The Founding Fathers did not expect government officials to act in the "public interest," and that is why they placed institutional safeguards to limit the size and scope of the federal government. Unfortunately, over the course of the United States’ history, those safeguards have steadily eroded. Today, the government accounts for over one-fifth of the economy and no sphere of life is outside of its jurisdiction. Self-interested government officials have managed to continually expand their influence and have convinced more than enough people that their decisions are somehow different from all others because they are based on the "public interest."

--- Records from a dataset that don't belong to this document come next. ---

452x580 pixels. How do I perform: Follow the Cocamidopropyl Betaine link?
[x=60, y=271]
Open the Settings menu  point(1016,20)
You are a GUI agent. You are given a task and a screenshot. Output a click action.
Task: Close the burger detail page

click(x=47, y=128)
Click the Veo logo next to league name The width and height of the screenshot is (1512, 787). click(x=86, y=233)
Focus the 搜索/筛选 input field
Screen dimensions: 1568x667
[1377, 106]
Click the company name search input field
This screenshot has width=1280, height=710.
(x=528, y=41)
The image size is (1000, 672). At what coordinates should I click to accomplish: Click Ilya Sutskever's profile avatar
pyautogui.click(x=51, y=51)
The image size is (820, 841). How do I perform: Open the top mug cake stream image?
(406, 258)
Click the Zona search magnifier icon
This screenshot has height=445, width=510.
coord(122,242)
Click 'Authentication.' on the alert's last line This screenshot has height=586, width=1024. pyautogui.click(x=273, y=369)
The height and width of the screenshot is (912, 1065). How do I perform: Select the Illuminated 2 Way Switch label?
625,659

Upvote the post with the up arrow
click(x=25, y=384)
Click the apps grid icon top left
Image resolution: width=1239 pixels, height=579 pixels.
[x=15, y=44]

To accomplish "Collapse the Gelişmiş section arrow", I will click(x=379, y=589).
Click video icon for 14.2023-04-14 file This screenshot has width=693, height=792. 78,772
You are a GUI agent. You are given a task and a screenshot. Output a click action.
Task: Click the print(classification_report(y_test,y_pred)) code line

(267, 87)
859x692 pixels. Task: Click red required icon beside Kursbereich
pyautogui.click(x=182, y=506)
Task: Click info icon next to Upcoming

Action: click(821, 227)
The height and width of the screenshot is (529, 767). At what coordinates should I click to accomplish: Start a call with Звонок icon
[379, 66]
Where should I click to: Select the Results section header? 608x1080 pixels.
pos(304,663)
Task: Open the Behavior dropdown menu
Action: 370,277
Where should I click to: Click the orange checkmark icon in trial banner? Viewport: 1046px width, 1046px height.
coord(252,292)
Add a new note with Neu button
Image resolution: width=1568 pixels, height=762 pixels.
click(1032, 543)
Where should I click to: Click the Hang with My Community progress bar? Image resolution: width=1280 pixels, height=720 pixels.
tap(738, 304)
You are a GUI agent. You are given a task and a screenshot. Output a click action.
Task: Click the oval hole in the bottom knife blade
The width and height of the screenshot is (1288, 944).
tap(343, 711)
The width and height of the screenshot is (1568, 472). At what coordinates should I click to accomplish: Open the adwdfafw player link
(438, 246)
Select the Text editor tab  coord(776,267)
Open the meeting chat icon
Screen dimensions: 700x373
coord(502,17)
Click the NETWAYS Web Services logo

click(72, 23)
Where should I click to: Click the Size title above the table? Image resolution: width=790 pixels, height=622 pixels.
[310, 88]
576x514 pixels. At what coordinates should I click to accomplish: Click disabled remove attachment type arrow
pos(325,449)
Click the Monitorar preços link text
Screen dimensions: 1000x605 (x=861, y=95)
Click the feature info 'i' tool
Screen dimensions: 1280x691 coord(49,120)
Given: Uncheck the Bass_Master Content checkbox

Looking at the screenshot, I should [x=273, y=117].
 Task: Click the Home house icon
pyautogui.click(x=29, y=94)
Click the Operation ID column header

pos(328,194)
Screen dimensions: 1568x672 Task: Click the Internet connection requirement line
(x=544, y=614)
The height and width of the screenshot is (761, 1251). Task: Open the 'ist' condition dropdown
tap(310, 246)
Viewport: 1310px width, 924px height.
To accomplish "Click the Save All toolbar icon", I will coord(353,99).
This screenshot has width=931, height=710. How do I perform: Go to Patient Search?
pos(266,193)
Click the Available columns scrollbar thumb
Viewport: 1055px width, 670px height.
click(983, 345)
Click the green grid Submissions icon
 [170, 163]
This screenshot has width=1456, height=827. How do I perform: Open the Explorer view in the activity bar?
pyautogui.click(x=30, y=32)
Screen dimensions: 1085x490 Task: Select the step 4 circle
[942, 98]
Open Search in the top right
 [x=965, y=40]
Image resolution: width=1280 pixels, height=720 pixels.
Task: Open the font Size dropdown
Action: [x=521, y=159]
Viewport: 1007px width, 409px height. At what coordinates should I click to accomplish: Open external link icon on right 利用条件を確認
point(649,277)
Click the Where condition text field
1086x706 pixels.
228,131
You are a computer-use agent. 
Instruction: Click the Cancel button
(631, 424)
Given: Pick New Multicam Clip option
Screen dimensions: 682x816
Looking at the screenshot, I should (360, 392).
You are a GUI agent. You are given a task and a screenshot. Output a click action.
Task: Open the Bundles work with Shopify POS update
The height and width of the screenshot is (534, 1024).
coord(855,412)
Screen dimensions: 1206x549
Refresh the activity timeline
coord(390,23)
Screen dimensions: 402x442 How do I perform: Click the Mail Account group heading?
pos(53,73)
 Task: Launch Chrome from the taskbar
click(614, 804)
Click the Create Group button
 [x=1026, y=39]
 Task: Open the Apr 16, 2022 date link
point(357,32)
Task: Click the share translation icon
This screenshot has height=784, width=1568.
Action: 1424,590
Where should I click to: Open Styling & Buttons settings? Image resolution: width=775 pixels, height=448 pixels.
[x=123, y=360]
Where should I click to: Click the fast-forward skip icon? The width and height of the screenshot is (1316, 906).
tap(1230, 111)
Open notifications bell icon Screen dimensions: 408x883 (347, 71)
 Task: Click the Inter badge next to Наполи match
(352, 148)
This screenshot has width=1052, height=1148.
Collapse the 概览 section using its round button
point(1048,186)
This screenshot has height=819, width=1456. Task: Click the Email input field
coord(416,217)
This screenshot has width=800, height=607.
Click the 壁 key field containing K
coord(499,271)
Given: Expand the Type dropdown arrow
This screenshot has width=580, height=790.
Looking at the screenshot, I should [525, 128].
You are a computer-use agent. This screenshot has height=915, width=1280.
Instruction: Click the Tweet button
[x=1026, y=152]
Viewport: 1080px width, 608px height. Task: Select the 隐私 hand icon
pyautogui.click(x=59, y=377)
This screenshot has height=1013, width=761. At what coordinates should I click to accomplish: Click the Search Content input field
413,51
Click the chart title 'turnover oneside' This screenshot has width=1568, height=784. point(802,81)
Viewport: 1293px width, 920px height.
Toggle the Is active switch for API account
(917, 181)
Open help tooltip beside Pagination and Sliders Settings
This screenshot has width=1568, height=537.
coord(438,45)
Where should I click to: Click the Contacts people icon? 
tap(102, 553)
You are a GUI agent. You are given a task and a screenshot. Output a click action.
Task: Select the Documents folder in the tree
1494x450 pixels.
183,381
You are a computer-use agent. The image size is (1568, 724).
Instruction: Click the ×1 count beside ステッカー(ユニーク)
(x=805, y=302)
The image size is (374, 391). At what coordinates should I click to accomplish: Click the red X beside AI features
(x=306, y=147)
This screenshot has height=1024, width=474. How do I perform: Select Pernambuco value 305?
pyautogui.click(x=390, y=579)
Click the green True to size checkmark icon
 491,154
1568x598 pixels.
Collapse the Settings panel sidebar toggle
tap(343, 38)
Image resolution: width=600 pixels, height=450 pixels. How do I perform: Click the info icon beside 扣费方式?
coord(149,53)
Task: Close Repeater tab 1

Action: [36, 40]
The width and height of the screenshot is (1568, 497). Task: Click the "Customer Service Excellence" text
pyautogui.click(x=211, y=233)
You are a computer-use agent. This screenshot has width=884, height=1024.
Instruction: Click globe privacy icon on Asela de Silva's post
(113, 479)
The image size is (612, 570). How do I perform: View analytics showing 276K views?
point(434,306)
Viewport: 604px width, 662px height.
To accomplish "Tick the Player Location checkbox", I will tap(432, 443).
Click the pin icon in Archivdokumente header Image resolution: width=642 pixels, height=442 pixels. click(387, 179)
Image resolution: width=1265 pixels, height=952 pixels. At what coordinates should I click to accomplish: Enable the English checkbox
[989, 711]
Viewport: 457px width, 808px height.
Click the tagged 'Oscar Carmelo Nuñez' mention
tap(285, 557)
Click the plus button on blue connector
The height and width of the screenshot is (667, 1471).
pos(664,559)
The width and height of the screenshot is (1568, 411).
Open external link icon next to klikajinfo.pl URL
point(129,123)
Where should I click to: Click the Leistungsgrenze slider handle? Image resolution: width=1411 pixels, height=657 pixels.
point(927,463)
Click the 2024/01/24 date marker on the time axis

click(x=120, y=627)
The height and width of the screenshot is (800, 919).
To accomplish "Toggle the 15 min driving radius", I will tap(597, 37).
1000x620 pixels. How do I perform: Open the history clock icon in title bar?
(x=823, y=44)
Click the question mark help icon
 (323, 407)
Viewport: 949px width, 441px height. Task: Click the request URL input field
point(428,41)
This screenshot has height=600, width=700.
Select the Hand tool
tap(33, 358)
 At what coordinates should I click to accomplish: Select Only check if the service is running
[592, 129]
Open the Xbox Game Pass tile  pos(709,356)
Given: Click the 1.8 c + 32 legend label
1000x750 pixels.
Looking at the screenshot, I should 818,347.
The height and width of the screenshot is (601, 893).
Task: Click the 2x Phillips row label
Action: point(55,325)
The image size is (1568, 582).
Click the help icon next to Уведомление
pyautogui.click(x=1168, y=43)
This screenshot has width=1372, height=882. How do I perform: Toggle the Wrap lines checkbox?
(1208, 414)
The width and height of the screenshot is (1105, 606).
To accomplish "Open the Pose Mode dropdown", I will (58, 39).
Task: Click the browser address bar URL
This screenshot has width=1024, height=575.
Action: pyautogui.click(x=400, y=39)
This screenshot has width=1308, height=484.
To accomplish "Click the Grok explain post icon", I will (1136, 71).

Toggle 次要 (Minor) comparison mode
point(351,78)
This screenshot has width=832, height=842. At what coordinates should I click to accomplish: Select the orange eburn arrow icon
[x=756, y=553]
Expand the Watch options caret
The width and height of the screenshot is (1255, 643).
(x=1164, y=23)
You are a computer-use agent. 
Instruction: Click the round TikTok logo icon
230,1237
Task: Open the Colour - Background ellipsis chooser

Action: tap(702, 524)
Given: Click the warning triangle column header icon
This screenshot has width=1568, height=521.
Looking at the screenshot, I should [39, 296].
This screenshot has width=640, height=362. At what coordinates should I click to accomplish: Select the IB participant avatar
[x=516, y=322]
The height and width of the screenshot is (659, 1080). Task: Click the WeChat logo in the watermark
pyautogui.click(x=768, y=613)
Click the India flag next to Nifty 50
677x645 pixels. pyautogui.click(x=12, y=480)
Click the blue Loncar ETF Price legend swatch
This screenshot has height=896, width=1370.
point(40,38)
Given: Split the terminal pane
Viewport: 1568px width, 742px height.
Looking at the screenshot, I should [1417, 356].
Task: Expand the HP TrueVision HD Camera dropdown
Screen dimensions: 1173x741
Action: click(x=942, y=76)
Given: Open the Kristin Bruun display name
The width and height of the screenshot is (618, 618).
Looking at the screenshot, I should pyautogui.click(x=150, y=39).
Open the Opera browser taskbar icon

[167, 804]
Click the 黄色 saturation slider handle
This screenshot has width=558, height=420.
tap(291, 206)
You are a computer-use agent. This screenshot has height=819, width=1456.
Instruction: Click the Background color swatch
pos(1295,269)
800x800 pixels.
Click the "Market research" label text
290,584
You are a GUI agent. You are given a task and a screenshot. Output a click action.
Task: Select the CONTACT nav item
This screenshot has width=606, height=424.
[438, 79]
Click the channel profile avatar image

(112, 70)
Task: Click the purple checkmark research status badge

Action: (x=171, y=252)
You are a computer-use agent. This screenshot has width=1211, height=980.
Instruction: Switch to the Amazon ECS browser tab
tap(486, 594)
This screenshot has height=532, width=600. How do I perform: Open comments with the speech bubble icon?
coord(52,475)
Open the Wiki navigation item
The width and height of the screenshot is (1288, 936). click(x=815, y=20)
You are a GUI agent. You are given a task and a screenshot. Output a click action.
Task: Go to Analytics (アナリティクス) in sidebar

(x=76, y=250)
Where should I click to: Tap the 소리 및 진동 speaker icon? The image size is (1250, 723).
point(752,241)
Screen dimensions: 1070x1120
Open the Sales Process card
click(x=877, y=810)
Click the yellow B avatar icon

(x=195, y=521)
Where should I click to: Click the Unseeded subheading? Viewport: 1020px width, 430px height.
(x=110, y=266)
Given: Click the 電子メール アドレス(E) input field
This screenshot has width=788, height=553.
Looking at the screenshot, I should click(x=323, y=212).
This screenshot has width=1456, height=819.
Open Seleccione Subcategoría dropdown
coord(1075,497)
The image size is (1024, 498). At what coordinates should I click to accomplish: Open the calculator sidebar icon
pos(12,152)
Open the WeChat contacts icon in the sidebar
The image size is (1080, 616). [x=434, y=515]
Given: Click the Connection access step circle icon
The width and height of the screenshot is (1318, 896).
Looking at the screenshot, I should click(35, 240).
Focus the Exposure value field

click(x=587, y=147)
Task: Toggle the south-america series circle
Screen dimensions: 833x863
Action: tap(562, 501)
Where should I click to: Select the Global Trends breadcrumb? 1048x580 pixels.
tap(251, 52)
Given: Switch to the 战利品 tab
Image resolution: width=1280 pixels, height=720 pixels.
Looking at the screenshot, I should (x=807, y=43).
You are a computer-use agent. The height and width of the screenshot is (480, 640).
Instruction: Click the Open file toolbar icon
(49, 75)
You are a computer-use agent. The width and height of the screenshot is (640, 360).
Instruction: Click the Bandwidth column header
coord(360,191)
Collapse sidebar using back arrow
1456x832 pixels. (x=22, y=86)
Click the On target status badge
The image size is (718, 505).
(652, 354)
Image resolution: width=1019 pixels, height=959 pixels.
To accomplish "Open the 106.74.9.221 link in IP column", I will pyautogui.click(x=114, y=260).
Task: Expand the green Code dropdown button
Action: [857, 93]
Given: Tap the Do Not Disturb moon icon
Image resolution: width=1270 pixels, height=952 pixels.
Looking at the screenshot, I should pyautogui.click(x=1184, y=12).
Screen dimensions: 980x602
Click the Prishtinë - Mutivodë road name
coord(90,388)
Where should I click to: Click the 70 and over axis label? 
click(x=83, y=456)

With the original constitutional checks on government power all but completely eliminated, it is up to the people to stop, or reverse, trends towards bigger government. Conservatives cannot expect legislators interested in protecting their own skin to take risks and act heroically. Nor should they expect policy papers and editorials – no matter how well written – to seriously affect political calculations if not accompanied by grassroots activism. The fact of the matter is that public officials will not support free market positions on Social Security, Medicare, and overall government spending unless their constituents let it be known that those positions are politically advantageous.
This is a daunting, but not insurmountable task. The more individuals who take the time to write letters, attend events, and engage their elected officials in person, the better chance our side has to fundamentally change policy. And the more pressure policymakers feel for free market solutions, the more often they will be on our side.
Based on the public reaction to his television interviews, Rep. Condit has not proved to be particularly adept at maximizing his personal utility in this matter. But his performance is less important than his intent, which, few would argue, was to help himself politically. The tragedy of a missing woman should not be forgotten, but neither should this important lesson about the motivation of political actors.